I am pretty sure that Soviet Moscow would have never been the way Minsk was, but the Belarusian capital, which at that time hadn’t changed in decades, would fit in neatly in any corner of the USSR. My run-in with the brutal state that Lukashenko has maintained and strengthened since the mid-1990s happened on a park bench on a lovely Friday afternoon.
While I was sharing my impressions of the city with my Muscovite friend, we were interrupted by local police. Before even asking for our identification, they assumed they knew who and what we were. “Young man, why aren’t you in the university campus at this time,” a policeman in his 40s asked. They asked my friend why she wasn’t at work. She apparently didn’t look young enough to be a student! When we answered that we were visitors, they asked for our passports. “Where is your entry stamp,” the older of the two policeman asked. When I replied that my passport was not checked and stamped when I crossed the border, they said I had illegally entered the country. My friend, being a Russian passport holder, was not subject to similar questions, but they asked both of us about the purpose of our visit. Here was the border control that we weren’t subjected to when entering Belarus!

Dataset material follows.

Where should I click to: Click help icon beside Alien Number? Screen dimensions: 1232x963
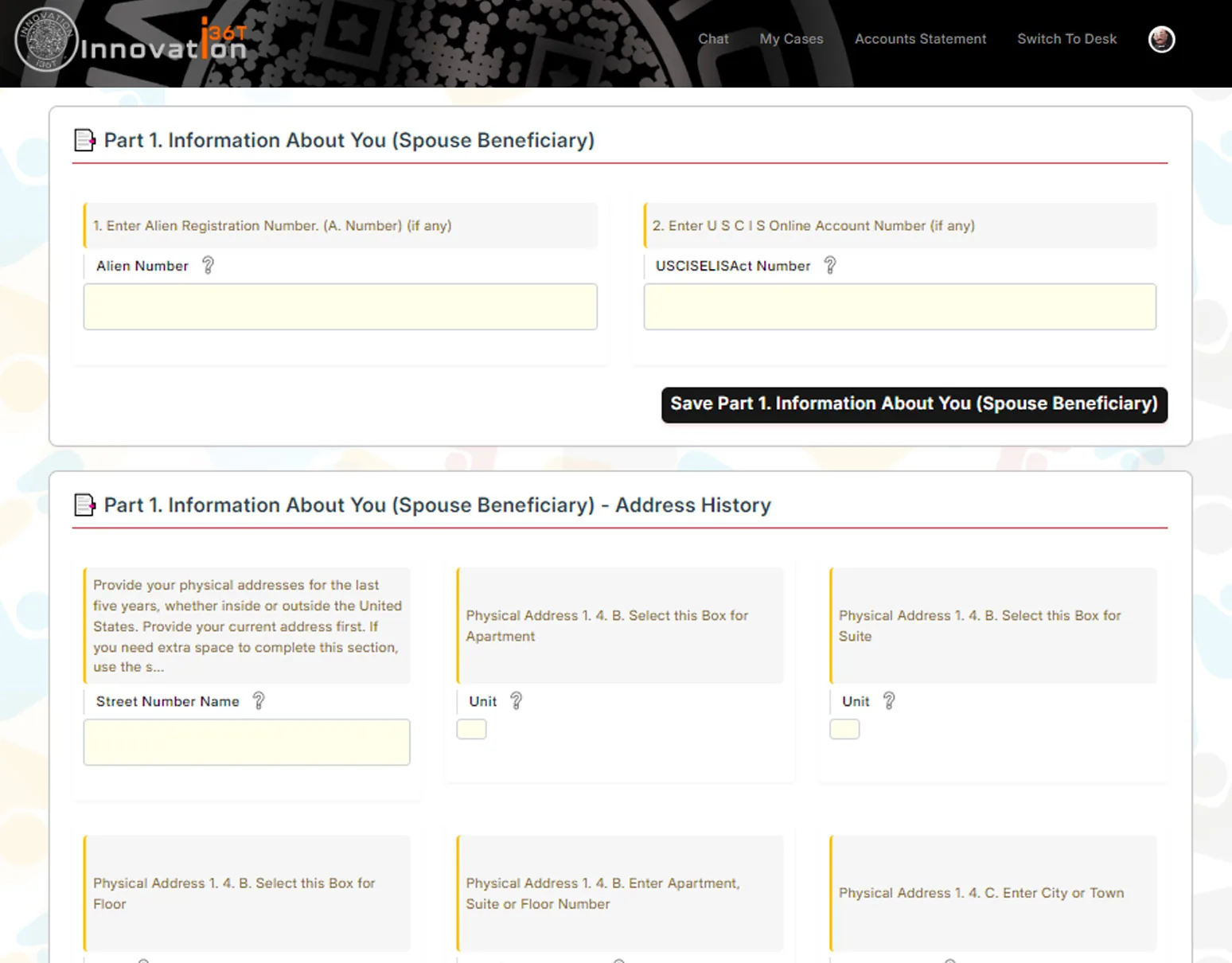coord(208,265)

Unhappy with our explanations and answers, we were taken to the nearest police station. We stood our ground and said we followed all possible laid out measures and even attempted to register my passport and visa with the authorities, but that was of no use. I was threatened with legal protocols over my unauthorised entry to the country. I told them I was ready to face these protocols but I would like an employee of the migration service or visa office to be present. My friend who had mentioned that we were visiting and staying with her grandmother then gave the police the landline number of the apartment. After verifying the story, the police officer told me that they would let me go “just this once,” and that they were not responsible for what could happen to me at the Belarus border when I left! They then asked me to sign a form admitting administrative guilt, which I stubbornly refused. We were finally allowed to leave after three hours.
The weekend centred around conversations with my friend’s relatives and friends about the powerful state and how citizens just complied with diktats from the government. Despite being a visible foreign face, I was not stopped by police over the next two days and got a glimpse of this well maintained still-very-Soviet country. It’s beautiful countryside felt like the inner pages of a Dostoyevsky novel.

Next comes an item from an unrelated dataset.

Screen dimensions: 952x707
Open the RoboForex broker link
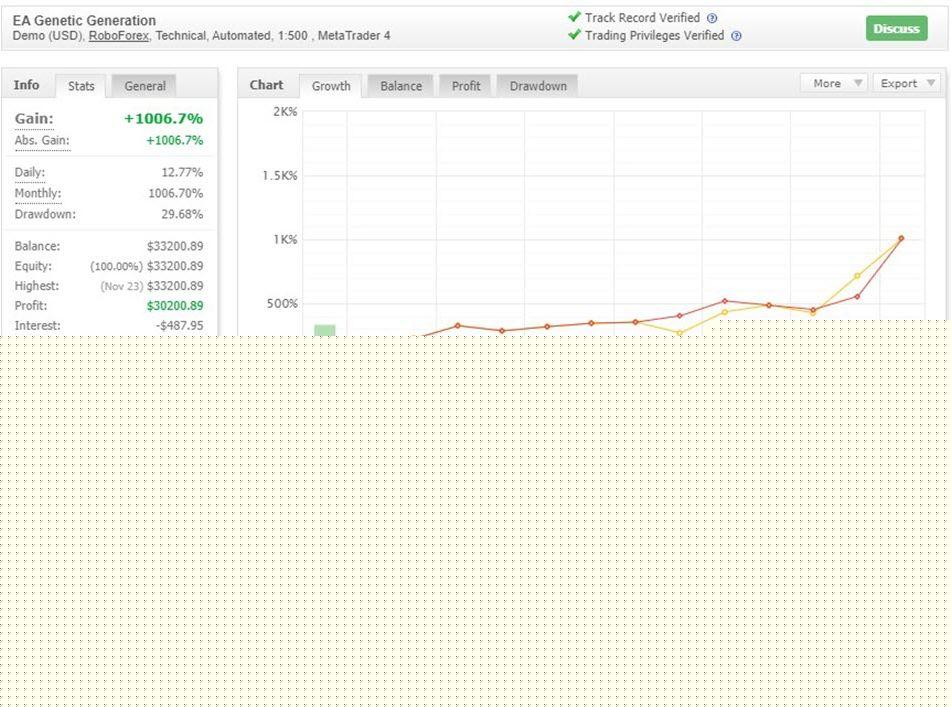click(x=119, y=36)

On Monday we took the train back to Moscow and again, it felt like taking an inter-city Shatabdi express in India. The only difference was that there was a random check in the Russian side for documents. When I briefly told the Russian border guards about my experience in Belarus, they laughed and said the Belarusian police were just trying to show me who was boss! After this experience in Belarus, not a single negative thought came to my mind when complying with Russian visa, registration and residency regulations. I had seen and dealt with something worse. Far far worse! But my heart genuinely went out to the beautiful and cultured people of Belarus. How on earth could they put with such a tin-pot dictator for so long! 14 years after my one and only visit to the ‘last dictatorship’ in Europe, crowds shout for Lukashenko to leave. Yes, Uncle Sasha, listen to the 200,000 who turned up in Minsk to tell you what they want. Listen to striking factory workers, media persons and residents of small towns across the country.